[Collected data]
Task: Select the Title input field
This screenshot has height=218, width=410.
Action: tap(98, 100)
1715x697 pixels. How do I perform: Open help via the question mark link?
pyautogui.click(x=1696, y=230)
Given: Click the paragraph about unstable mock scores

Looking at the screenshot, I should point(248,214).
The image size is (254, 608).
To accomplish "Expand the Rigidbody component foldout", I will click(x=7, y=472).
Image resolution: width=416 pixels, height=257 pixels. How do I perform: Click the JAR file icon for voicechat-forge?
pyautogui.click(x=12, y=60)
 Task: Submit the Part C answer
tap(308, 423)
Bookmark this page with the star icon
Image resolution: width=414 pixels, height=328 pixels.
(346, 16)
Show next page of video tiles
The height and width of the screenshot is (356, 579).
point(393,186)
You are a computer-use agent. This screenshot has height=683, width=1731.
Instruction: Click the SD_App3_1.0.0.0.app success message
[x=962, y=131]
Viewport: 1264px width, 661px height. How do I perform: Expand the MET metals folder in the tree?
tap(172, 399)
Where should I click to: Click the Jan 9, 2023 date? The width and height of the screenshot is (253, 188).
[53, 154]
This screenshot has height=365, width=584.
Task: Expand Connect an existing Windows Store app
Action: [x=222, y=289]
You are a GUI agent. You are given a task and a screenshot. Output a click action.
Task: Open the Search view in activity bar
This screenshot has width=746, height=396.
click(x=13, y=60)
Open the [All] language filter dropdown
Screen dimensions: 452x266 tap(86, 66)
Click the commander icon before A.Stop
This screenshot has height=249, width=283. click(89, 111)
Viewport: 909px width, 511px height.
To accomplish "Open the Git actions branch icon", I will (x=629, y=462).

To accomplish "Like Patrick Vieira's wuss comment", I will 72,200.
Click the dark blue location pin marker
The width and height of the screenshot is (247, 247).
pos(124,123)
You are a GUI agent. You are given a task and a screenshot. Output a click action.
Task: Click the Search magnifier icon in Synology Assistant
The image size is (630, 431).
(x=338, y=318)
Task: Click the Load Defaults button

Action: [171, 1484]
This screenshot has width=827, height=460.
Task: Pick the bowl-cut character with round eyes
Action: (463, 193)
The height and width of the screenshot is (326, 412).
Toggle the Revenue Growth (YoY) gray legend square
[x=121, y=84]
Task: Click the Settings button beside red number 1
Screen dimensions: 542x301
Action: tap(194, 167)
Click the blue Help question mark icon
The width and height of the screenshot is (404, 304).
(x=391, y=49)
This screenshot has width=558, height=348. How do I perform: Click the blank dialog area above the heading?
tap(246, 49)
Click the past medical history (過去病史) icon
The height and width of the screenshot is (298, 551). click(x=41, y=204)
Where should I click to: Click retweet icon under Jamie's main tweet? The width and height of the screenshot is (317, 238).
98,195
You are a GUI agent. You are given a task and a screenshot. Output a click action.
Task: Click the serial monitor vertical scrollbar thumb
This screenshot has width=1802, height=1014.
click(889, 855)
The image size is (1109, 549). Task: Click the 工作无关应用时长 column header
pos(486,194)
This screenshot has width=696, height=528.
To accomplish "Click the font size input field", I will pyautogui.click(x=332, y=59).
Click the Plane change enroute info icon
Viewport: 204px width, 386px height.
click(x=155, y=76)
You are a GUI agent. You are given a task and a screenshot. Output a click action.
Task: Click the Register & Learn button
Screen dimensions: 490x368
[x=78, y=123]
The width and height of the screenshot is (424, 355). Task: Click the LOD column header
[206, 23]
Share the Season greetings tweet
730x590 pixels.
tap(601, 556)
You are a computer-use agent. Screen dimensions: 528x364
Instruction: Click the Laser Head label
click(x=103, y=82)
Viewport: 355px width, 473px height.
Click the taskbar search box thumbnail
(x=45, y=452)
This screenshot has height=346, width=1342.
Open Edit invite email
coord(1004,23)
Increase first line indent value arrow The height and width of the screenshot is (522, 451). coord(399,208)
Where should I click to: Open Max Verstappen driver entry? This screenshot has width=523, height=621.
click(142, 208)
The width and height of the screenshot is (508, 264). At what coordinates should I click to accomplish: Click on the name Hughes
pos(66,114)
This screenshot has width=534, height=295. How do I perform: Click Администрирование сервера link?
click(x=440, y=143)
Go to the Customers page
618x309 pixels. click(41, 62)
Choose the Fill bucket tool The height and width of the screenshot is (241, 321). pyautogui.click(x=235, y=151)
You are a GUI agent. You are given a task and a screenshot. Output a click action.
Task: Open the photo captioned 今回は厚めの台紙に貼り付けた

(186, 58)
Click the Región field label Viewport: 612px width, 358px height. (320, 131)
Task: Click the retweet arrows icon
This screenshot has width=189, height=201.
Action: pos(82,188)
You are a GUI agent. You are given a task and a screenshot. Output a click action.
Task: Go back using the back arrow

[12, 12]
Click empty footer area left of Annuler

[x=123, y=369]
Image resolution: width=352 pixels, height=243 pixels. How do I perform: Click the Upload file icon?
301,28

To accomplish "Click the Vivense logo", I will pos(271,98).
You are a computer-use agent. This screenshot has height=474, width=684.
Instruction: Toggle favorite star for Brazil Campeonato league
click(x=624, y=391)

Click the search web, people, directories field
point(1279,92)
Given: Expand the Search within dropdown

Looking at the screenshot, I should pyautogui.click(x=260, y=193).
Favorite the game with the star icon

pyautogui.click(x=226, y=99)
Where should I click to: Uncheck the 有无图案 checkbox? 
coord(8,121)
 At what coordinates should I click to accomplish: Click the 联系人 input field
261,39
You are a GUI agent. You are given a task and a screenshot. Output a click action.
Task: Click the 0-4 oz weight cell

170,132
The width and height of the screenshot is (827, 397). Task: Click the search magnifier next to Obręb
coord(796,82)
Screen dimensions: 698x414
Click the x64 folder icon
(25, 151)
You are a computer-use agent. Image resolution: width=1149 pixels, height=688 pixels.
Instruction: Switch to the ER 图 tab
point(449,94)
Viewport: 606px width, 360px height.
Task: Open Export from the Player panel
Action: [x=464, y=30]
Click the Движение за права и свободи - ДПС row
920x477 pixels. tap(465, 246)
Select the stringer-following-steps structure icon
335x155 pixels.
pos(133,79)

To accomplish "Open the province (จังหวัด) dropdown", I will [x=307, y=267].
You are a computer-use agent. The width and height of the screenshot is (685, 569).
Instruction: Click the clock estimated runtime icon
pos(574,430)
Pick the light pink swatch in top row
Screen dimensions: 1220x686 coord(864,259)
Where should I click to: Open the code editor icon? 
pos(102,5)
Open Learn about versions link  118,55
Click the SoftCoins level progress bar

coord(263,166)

* [What to work on]:
Search the data and copy each line containing "Learn".

* [Result]:
Task: Click the Register & Learn button
Open Learn about versions link  118,55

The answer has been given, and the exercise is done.